1
[AMC Logo]
August 14, 1997
To the Stockholders of
American Medserve Corporation:
We are pleased to inform you that on August 7, 1997, American Medserve
Corporation (the "Company") entered into an Agreement and Plan of Merger (the
"Merger Agreement") with Omnicare, Inc. ("Omnicare") and Omnicare Acquisition
Corp. ("Purchaser"), a wholly owned subsidiary of Omnicare, pursuant to which
Purchaser has today commenced a tender offer (the "Offer") to purchase all of
the outstanding shares of common stock, $0.01 par value per share (the
"Shares"), of the Company for $18.00 per Share in cash. Under the Merger
Agreement, following the Offer, Purchaser will be merged (the "Merger" and,
together with the Offer, the "Transaction") with and into the Company and all
Shares not purchased in the Offer (other than Shares held by Omnicare,
Purchaser, any wholly owned subsidiary of Omnicare or the Company, or Shares
held by dissenting stockholders, if any) will be converted into the right to
receive $18.00 per Share in cash.
Your Board of Directors has unanimously approved the Merger Agreement, the
Offer and the Merger and has determined that the Offer and the Merger are fair
to and in the best interests of the Company's stockholders.
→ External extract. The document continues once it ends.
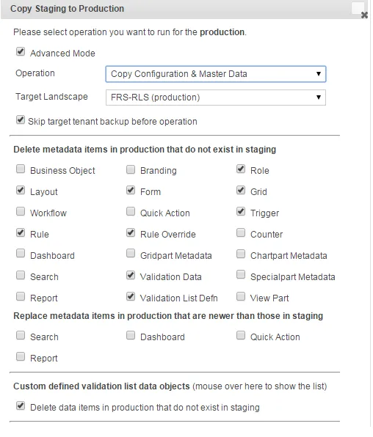
Task: Enable the Business Object delete checkbox
Action: pyautogui.click(x=21, y=169)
The Board
unanimously recommends that the Company's stockholders accept the Offer and
tender their Shares in the Offer.
In arriving at its recommendation, the Board of Directors gave careful
consideration to a number of factors described in the attached Schedule 14D-9
that is being filed today with the Securities and Exchange Commission,
including, among other things, the opinion of Xxxxxxxxx, Xxxxxx & Xxxxxxxx
Securities Corporation, the Company's financial advisor, dated August 7, 1997,
to the effect that, as of such date, and based on the assumptions made, matters
considered and limits of review as set forth in such opinion, the consideration
to be received by the holders of Shares in the Offer and the Merger was fair to
such holders from a financial point of view.
In addition to the attached Schedule 14D-9 relating to the Offer, also
enclosed is the Offer to Purchase, dated August 14, 1997, of Purchaser, together
with related materials, including a Letter of Transmittal to be used for
tendering your Shares. These documents set forth the terms and conditions of the
Offer and the Merger and provide instructions as to how to tender your Shares.
We urge you to read the enclosed materials carefully.
Sincerely,
/s/ Xxxxxxx X. Xxxxxxxx
Xxxxxxx X. Xxxxxxxx
President and Chief Executive Officer
[AMC LETTERHEAD]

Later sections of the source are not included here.